**Task statement**. Whatever appears in the records apart from pictures must be reproduced exactly.

== Provided data

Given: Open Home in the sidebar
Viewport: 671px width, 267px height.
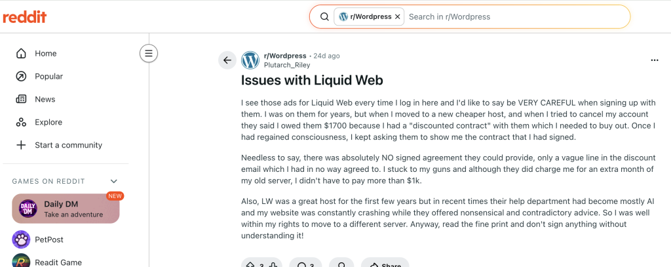Looking at the screenshot, I should click(45, 54).
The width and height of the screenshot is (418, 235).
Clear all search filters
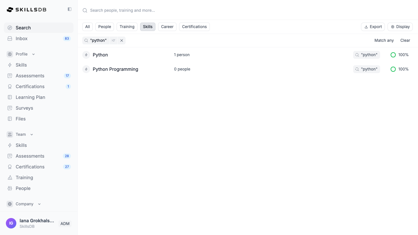tap(405, 40)
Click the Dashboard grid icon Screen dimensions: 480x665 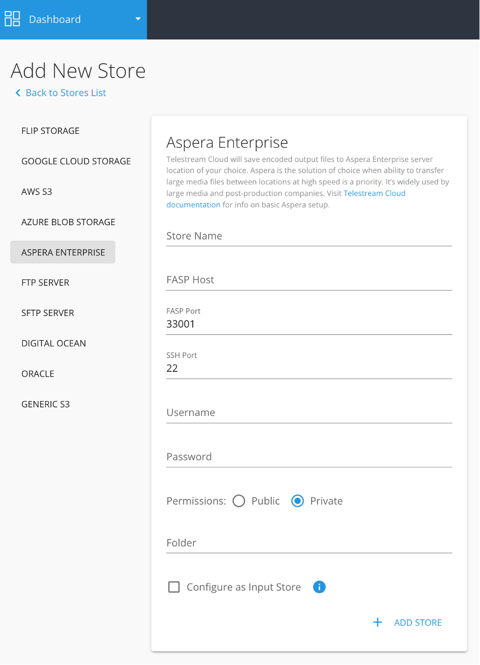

====

**Result below**.
Given: Open Home in the sidebar
Viewport: 671px width, 267px height.
Looking at the screenshot, I should click(45, 54).
The width and height of the screenshot is (418, 235).
Clear all search filters
tap(405, 40)
Click the Dashboard grid icon Screen dimensions: 480x665 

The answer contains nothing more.